Tina N. Babel, an attorney with Carmody McDonald in St. Louis, licensed in California, Illinois and Missouri, specializes in civil and fiduciary litigation. She writes in the Illinois Bar Journal in October 2010 and answers the question: “Does Attorney-Client Privilege Belong to the Trustee or the Beneficiary?” This specialized Trust attorney states, “In a number of jurisdictions, courts have held that when a trustee retains an attorney on behalf of the trust, the attorney’s client is in fact the beneficiary. While acknowledging that a trustee might be discouraged by the loss of the attorney-client privilege from seeking counsel’s advice, these courts emphasize that the trustee or the attorney, or both, has a fiduciary duty to beneficiaries that requires him or her to reasonably report to the beneficiaries. This approach has been labeled the fiduciary-duty exception.”

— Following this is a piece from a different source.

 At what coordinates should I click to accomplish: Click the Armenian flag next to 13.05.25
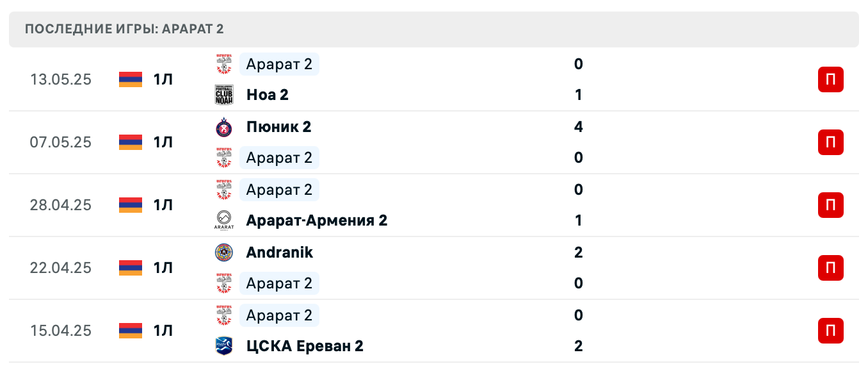point(129,79)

She continues: “Riggs Natl Bank of Washington, DC v. Zimmer is often cited for this proposition. In Riggs, the trustees communicated certain facts to their attorneys to secure a legal opinion for the trustees’ petition for instructions and in anticipation of potential tax litigation for the trust, and the beneficiaries sought to compel production of the attorneys internal memorandum. The Delaware Chancery Court found that because the memorandum was prepared for the benefit of the beneficiaries and there was nothing in the record to suggest that the purpose of the memorandum was ‘defensive on the trustee’s part,’ the memorandum should be produced. A number of courts follow Riggs and the policies set forth therein: that the attorneys’ client is the beneficiary of the trust and, as a result, communications with the trustee are not privileged.”
“I May Be Ignorant, but I am Not Stupid.” – Ben Townsend
First, the churches over the last 28 years that the ELC has unincorporated have never needed an Officer of the Court (Attorney) for any reason whatsoever. Any why should they need an officer of the court if the court has no jurisdiction over a church of Jesus Christ? So, why would an attorney be promoting a church polity that would include a Trust? Well, if “he” is the only attorney who is an expert in church trusts, then I suppose it is logical that he has decided not to chase ambulances, but to set up Ambulance Papers (a Trust) in order to make himself useful to those churches who use his trust. Second, if this Ordinary Attorney does go into court to represent the Trustee, is he willing to concede that in some jurisdictions he is actually representing God (as Beneficiary) in court? So, does God need this kind of representation by an officer of the court? Third, am I being kind enough to keep giving Ordinary Attorneys plenty of questions to continue to answer in their books? I sure hope so. The most difficult procedure is holding off on blog posts so these particular Ordinary Attorneys are not bombarded by them.